最悪でもこれだけは言っておかなくてはいけないので、わたしはいう。
改めて言うまでもないほど当たり前の念押しだ。
「先生。だれにも言わないでくださいね」
「はい。わかりました」
先生は頷いた。
わかってくれたようだった。
「あ、でもアスナさんには話してもいいですよね」
わかってなかった。いいわけねえだろ。
◆
「――――わかりました。千雨さんのことはアスナさんにも秘密にします」
「ああ。
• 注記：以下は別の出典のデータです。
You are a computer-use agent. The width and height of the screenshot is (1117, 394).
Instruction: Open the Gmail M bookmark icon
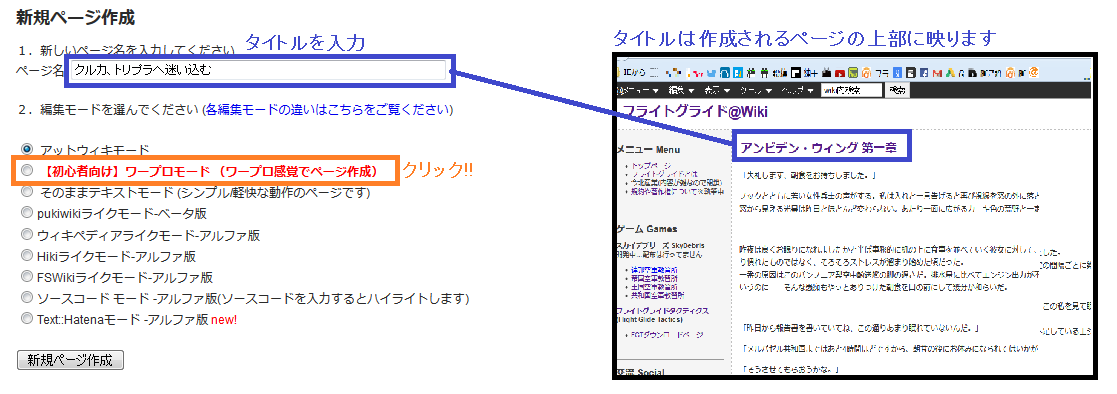(937, 73)
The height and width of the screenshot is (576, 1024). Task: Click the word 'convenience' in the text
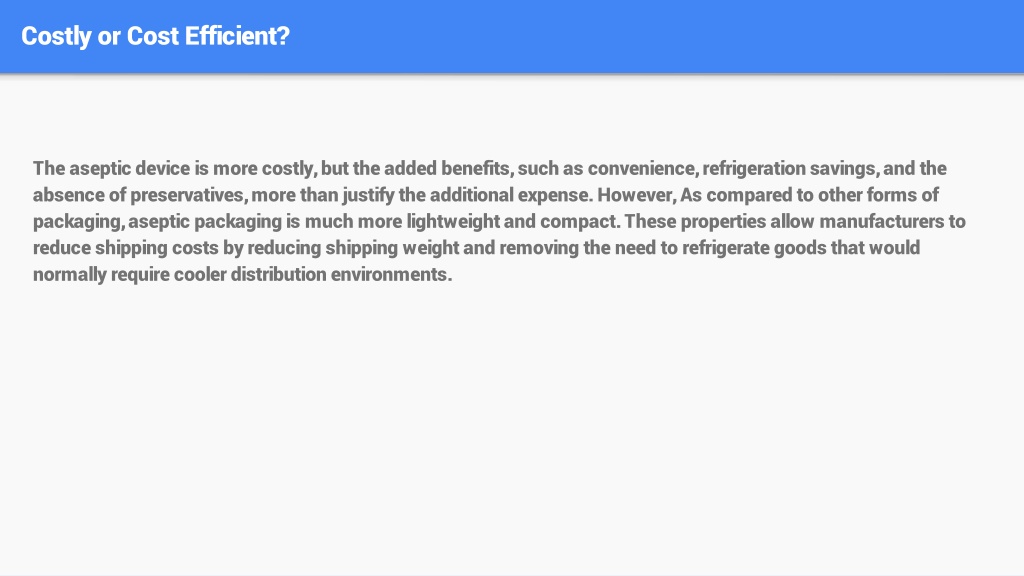point(643,168)
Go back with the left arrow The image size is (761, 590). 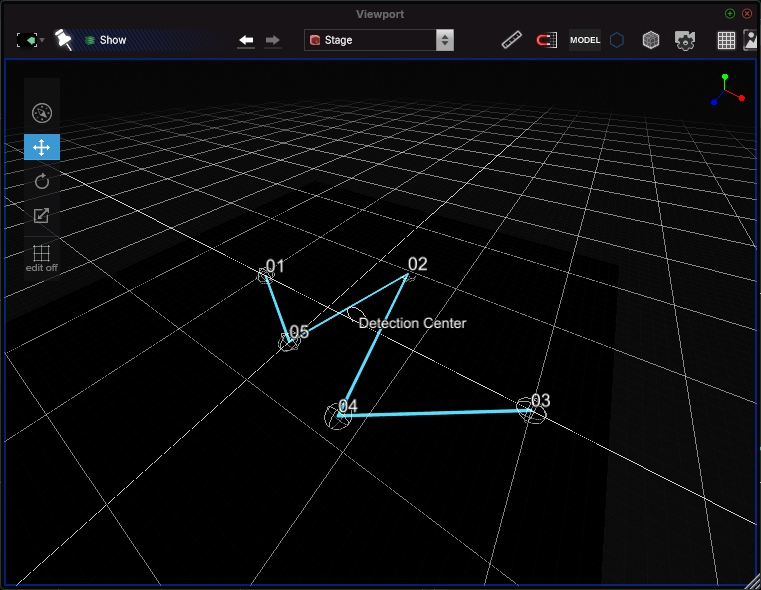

わたしは本当にあまり魔法なんてのに関わりたくはないんだ。神楽坂の件についても学園長が許したって言うから先生を責めるのはやめるけど、あいつに対する責任は先生にある。あいつとは本気で話し合ったほうがいいぞ」
「はい」
説得にさらに時間を費やす羽目になった。
あともう少し時間がかかれば、きっと先生のほっぺたが2,3センチ伸びてしまったことだろう。
しかしそろそろ時間がまずい。
「じゃあ、先生そろそろ行かないとまずいだろ。ここまで話していきなりばれるのはごめんだ」
「あ、そういえば」
先生がつぶやく。
いやな予感がする。わたしはいやいや先生に何があったのかを問いただす。
「ボク、アスナさんに手紙を……、もうきっとお別れになるだろうって書いた手紙を置いてたんでした」
どうやら、こいつもそこそこに反省していたようだ。
だが、そういうことは早く言え。
「だったらさっさと戻って手紙を隠せっ、このアホ!」
「は、はい」
玄関から廊下を覗き、誰もいないことを確認したあと、先生を部屋からたたき出す。
わたしはふらふらとベッドに戻る。
眠たくてたまらない。二度寝しよう。
ベッドに飛び込もうとして、先客がいることに気がついた。
「……最近の中学生は進んでるのねえ」
あー、まあそうなるよなあ。
くそっ、あほかわたしは。忘れてた。
わたしは窓の外から様子を伺っていたらしいルビーの姿に深くため息を吐いた。
「……いつから見てた?」
「エヴァンジェリンのところから帰ってきたら、二人で抱き合って寝てたからさ。邪魔しちゃ悪いと思って隠れてたのよ」
なぜか笑顔で答えるルビー。
勘弁してくれ。
わたしはこの過保護の気がある同居人が、根掘り葉掘りと追求してくるかと身構えた。
しかしルビーはとくに追求してくることもなく、娘の成長を見守る母親のような微笑と、妹の成長に戸惑う姉のようなまなざしを向けている。
こっちは逆に身構えてしまうような優しげな目だ。
その挙句に彼女は言う。
「でもちゃんと避妊はしなさいね」
こいつ発想がおかしくないか?
こういうときはきっとぶん殴っても罰は当たらないはずだよな。